=== Section Start ===

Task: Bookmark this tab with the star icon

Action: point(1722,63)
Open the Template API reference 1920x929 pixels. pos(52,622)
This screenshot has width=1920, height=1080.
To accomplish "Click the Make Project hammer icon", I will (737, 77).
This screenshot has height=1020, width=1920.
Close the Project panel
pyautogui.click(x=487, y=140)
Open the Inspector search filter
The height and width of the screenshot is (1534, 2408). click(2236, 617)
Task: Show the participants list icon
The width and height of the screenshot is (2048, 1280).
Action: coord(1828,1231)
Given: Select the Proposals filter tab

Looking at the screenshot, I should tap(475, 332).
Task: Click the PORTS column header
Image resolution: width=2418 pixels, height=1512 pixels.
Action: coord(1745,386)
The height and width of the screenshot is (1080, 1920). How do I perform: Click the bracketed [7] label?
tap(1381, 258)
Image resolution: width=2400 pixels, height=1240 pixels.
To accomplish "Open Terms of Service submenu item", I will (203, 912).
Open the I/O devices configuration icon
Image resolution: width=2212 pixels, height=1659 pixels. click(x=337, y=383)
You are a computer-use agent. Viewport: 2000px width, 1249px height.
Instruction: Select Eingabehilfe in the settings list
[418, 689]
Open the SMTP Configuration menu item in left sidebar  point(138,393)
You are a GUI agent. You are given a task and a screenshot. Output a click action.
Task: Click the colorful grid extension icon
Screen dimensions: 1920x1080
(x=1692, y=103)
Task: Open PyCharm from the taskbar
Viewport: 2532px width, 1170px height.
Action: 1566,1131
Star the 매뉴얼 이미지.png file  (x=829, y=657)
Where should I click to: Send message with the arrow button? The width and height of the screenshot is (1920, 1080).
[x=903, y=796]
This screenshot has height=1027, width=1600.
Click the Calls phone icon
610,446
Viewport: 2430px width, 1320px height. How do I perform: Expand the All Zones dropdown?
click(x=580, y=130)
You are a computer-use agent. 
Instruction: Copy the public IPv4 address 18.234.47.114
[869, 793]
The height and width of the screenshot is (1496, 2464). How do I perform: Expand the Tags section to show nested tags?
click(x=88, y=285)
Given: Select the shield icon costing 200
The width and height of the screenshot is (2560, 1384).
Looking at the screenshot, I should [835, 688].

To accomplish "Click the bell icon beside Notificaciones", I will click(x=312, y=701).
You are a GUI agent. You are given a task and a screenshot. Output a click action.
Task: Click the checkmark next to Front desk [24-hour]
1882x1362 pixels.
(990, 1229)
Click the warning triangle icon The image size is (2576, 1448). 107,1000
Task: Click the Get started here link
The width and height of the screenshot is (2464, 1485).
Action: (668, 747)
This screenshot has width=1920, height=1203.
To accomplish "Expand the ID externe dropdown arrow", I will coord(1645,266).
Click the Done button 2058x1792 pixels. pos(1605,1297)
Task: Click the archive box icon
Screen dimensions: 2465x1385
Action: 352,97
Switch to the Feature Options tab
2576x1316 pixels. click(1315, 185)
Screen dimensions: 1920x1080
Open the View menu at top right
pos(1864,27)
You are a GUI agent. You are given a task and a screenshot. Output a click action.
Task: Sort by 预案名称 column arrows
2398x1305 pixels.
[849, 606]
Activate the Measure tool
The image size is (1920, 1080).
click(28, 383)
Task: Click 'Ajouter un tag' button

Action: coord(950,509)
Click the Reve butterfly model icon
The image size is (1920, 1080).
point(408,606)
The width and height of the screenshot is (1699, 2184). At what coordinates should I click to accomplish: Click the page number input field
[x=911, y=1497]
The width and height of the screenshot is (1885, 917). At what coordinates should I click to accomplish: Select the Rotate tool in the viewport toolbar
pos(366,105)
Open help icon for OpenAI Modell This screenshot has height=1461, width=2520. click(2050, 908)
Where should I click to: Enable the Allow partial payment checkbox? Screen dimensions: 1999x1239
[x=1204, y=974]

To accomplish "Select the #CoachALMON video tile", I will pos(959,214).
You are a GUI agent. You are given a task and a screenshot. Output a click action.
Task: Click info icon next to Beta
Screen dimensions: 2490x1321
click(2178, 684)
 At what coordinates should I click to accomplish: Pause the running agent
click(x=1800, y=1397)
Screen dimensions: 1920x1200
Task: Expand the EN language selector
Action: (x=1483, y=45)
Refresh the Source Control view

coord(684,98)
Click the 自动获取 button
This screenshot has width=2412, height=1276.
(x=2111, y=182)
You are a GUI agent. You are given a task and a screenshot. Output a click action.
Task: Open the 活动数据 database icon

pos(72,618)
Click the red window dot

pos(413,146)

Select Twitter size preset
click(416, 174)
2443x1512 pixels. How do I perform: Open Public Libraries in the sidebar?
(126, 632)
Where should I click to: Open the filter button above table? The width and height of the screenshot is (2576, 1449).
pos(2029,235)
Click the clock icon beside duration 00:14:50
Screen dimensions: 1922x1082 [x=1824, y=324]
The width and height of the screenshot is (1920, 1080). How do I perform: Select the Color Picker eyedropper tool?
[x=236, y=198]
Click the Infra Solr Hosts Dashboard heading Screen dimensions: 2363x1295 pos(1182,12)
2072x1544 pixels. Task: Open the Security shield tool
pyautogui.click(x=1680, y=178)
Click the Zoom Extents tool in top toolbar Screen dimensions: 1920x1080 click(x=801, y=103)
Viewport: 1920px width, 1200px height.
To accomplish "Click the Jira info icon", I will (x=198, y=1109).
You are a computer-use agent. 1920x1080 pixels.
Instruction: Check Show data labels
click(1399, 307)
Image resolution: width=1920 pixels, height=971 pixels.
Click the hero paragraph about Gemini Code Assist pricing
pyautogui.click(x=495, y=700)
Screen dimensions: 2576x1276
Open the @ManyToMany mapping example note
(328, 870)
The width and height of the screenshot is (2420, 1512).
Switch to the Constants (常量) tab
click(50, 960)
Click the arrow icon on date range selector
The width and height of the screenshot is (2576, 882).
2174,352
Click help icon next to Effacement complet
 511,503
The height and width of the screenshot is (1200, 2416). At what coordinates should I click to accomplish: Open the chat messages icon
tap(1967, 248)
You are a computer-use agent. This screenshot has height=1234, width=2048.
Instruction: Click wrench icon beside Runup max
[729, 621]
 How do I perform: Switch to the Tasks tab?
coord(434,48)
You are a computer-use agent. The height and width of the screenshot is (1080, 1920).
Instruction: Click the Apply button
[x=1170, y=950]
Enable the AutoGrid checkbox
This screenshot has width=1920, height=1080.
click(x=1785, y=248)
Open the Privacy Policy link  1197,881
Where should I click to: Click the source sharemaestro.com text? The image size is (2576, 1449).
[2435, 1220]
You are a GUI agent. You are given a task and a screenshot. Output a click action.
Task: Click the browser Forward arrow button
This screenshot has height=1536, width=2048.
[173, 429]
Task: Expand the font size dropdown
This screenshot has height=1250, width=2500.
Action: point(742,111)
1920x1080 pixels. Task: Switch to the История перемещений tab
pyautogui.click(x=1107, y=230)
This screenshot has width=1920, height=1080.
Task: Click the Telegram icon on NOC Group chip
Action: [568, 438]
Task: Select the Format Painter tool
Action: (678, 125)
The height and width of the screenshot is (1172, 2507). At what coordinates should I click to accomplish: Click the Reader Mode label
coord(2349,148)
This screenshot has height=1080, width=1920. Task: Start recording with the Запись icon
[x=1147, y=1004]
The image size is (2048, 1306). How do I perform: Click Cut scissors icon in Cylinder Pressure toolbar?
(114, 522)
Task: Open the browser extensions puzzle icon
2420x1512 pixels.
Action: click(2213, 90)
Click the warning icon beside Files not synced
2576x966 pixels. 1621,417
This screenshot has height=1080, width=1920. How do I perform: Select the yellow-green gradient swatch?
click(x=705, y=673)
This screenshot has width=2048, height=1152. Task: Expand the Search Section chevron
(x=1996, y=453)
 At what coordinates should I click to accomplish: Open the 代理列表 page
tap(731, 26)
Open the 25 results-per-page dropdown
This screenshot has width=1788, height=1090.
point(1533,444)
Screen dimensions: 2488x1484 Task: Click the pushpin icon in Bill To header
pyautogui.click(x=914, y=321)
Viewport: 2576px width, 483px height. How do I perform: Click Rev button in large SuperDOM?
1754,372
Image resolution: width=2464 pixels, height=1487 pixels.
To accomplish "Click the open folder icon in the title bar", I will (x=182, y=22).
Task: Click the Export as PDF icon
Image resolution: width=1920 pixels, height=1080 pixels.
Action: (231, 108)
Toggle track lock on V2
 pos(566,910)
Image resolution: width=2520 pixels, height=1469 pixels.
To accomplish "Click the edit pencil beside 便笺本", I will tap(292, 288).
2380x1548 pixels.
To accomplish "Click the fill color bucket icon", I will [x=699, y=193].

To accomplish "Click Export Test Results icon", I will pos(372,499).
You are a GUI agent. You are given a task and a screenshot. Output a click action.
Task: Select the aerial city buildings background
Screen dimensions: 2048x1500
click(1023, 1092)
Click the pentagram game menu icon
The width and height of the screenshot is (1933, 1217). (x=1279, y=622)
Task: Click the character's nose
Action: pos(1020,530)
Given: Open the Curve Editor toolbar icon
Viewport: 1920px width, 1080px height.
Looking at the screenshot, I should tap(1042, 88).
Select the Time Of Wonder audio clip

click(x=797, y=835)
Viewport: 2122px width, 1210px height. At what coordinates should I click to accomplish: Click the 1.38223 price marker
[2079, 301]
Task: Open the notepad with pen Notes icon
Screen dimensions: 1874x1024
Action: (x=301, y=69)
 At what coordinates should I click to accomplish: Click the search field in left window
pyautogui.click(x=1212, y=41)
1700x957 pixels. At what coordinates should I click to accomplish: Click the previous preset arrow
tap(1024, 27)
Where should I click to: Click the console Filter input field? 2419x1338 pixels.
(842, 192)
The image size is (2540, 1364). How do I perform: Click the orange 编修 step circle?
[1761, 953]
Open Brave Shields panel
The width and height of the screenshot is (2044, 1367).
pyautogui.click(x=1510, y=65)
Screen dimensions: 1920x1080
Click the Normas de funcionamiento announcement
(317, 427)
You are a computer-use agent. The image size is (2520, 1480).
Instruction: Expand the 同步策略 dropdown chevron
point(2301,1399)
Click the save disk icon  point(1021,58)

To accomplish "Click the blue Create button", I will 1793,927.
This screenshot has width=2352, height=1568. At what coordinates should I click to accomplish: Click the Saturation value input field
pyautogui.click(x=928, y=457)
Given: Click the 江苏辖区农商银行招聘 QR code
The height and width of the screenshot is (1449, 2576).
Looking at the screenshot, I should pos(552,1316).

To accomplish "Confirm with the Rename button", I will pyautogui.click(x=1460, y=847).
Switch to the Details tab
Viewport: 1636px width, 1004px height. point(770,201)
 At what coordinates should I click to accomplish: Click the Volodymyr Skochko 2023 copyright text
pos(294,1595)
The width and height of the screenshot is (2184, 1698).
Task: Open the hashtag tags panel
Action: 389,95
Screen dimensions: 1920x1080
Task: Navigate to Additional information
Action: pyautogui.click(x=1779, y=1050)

=== Section End ===

== Task ==
Of the entries above, transcribe exactly those lines that fall between the line containing "Open the View menu at top right" and the line containing "Click the Reve butterfly model icon", together with those two lines.

== Solution to the exercise ==
Open the View menu at top right
pos(1864,27)
You are a GUI agent. You are given a task and a screenshot. Output a click action.
Task: Sort by 预案名称 column arrows
2398x1305 pixels.
[849, 606]
Activate the Measure tool
The image size is (1920, 1080).
click(28, 383)
Task: Click 'Ajouter un tag' button

Action: coord(950,509)
Click the Reve butterfly model icon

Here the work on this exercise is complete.